Kylanfein bufó hundiendo los hombros, resignado.
—Quizá… —interrumpió Dyreah, que había permanecido atenta a los derroteros que tomaba la conversación—. Quizá exista una solución mejor y distinta a las vuestras.
La semielfa ganó de súbito la atención de ambos.
Sin entrar en muchos detalles y bajando la voz, relató los entresijos del imperio en las sombras de La Duquesa y la verdadera intención que guardaba cuidadosamente escondida en su intrincada telaraña de ardides y embustes. También habló del delicado estado de salud de la propia dama Ayleen Warh y de la posibilidad de que se desmoronase toda su beneficiosa labor.
—Acude a la mansión y prueba, no tienes nada que perder. Y sí mucho que ganar —concluyó la mestiza—. Y no se te olvide mencionar que vas en nombre de la sombra de Vishleen.

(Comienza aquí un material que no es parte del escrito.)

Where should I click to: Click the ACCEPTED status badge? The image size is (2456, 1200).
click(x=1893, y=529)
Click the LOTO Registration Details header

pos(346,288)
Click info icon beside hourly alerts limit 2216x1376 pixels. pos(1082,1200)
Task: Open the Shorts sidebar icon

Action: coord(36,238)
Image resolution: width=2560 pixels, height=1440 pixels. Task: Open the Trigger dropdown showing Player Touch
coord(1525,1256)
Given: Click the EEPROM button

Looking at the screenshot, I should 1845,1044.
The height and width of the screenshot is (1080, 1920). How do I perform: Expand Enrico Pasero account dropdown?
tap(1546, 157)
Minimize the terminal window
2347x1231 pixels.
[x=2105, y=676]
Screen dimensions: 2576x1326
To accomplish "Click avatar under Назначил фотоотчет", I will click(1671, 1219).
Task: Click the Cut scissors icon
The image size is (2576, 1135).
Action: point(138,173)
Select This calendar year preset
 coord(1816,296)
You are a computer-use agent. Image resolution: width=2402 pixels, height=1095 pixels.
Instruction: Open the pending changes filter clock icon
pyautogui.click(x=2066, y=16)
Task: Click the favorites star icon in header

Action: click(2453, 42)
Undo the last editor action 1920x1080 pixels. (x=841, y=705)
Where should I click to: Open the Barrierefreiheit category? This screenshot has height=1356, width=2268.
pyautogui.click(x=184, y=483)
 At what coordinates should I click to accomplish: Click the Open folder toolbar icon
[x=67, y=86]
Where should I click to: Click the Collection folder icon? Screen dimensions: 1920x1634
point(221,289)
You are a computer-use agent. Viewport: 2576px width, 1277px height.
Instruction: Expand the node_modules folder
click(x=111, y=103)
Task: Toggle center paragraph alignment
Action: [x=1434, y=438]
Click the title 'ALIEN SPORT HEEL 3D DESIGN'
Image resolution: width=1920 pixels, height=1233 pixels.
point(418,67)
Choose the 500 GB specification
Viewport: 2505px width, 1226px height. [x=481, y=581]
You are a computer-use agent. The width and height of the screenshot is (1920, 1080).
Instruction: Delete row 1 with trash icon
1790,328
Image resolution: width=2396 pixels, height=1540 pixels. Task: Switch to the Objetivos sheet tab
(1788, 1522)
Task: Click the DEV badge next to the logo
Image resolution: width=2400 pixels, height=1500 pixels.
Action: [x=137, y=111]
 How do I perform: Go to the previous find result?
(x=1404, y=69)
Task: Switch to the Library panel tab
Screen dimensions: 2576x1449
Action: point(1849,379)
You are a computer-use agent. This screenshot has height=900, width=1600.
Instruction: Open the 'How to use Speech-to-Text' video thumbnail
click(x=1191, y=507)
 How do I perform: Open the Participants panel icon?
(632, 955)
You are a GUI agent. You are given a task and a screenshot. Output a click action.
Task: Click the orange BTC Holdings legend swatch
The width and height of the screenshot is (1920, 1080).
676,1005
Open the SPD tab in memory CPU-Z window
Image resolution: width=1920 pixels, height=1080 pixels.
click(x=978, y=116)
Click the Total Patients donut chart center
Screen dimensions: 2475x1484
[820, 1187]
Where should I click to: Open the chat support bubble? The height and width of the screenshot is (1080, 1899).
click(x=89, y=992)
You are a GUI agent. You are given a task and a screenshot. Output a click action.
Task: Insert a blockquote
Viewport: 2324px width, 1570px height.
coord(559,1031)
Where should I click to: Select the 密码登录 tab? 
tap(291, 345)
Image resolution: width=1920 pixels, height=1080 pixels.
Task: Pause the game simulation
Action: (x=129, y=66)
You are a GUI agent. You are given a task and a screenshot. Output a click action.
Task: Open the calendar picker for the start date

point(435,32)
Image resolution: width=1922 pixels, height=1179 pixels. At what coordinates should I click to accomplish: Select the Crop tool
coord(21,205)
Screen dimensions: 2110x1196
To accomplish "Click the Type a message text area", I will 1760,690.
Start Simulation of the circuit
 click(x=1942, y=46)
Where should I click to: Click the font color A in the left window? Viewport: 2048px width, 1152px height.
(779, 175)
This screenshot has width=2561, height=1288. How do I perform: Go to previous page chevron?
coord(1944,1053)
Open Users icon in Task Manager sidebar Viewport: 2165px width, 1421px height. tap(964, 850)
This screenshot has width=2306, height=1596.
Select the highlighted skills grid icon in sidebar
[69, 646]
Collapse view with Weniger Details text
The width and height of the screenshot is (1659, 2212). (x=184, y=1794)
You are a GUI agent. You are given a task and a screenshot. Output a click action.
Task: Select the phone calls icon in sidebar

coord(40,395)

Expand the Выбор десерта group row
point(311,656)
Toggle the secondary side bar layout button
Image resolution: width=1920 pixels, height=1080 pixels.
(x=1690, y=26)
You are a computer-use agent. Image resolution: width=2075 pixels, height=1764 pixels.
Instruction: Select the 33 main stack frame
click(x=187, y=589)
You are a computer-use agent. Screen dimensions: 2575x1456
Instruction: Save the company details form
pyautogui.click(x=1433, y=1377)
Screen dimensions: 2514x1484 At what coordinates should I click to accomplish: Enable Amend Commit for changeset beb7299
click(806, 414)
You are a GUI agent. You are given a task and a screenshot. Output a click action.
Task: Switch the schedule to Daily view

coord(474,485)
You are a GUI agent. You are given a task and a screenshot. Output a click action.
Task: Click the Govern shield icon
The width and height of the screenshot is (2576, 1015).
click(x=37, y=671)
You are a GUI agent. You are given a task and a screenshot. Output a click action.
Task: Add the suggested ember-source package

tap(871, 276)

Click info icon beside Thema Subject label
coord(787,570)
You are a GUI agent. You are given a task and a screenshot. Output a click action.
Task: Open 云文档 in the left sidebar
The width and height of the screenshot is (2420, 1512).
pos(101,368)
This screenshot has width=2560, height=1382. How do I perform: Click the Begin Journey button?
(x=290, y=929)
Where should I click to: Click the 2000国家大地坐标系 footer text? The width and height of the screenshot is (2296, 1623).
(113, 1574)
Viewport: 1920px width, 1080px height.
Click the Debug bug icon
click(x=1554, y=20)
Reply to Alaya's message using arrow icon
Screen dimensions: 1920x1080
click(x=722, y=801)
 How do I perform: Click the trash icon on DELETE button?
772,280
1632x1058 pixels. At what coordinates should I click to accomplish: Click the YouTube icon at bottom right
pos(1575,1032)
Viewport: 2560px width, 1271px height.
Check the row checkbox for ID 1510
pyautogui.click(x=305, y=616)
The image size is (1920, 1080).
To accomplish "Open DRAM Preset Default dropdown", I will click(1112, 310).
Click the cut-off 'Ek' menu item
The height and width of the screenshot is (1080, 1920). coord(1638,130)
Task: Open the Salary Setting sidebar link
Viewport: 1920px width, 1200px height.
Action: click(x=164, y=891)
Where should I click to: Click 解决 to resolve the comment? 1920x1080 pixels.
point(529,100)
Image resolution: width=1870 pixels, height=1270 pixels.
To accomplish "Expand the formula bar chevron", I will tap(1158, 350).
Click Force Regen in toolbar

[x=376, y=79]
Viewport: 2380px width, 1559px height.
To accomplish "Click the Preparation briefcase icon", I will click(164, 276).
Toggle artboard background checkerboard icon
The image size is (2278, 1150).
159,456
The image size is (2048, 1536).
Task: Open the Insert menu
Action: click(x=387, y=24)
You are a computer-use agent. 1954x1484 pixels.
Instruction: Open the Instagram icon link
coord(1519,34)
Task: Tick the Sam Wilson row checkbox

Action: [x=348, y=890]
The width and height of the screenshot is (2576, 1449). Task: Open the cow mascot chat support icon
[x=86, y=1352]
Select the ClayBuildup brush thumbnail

Kylan no había dejado de observar a la semielfa mientras ésta exponía sus profundos conocimientos relativos al ámbito al otro lado de la ley de aquella ciudad, sorprendiéndose de lo diferente que era de la muchacha que conociera tiempo atrás. Ahora no sólo era mayor en edad que él, sino que demostraba haber adquirido una experiencia y seguridad muy lejos de las suyas. Si esta Dyreah, un tanto más tenebrosa, llegaba incluso a atemorizarle, sin duda despertaba en él una mayor atracción por desvelar, uno a uno, cuantos secretos pudieran envolverla.
Las palabras de Ysara lo sacaron de su estupefacción.
—De acuerdo, me pasaré por allí —aceptó la ladrona tratando de aparentar indiferencia—. Vishleen dijiste, ¿no?
Dyreah asintió con la cabeza.
—Entonces, poco me queda por hacer aquí —proclamó levantándose de su asiento y apurando de un trago el contenido de su jarra—. Vosotros tenéis vuestros asuntos, batallitas y demás, y yo ahora tengo los míos. Creo que se impone una despedida.
—¿Seguro que…? —empezó a decir el mestizo, pero se detuvo al ver el contrariado rostro de la joven pelirroja.
—No hagas esto más difícil de lo que ya es —susurró Ysara mirando al piso.
—Está bien —acató el semihykar—. Pero prométeme que no te precipitarás y que tendrás presente la propuesta que te hice en nuestra última despedida. ¿Lo harás?
—Lo haré. —Guardó unos segundos de silencio antes de continuar, dirigiéndose al grupo recién formado al que ella no iba a pertenecer—. Que tengáis suerte en lo que tengáis pensado hacer. Adiós, Kylanfein Fae-Thlan.
—Adiós, Ysara —musitó, mientras la ladrona se giraba y encaminaba sus pasos hacia la puerta de la fonda—. Cuídate mucho.
Dyreah esperó unos instantes, sin decir nada. El semielfo suspiró con fuerza y devolvió su atención a las dos mujeres presentes en la mesa, en lo sucesivo, su nueva compañía; una desconocida y extraña muchacha de cabellos, ojos y piel tan claros como la aurora y una antigua amiga que había cambiado demasiado durante su, al parecer, larga ausencia.
—Si lo crees posible —aventuró Dyreah, impaciente—, podemos alquilar la habitación e intentar comunicarnos con tu hermana.
—Está bien —aceptó Kylan, incorporándose con desgana de la silla, imitado al punto por las dos jóvenes—. Vamos allá.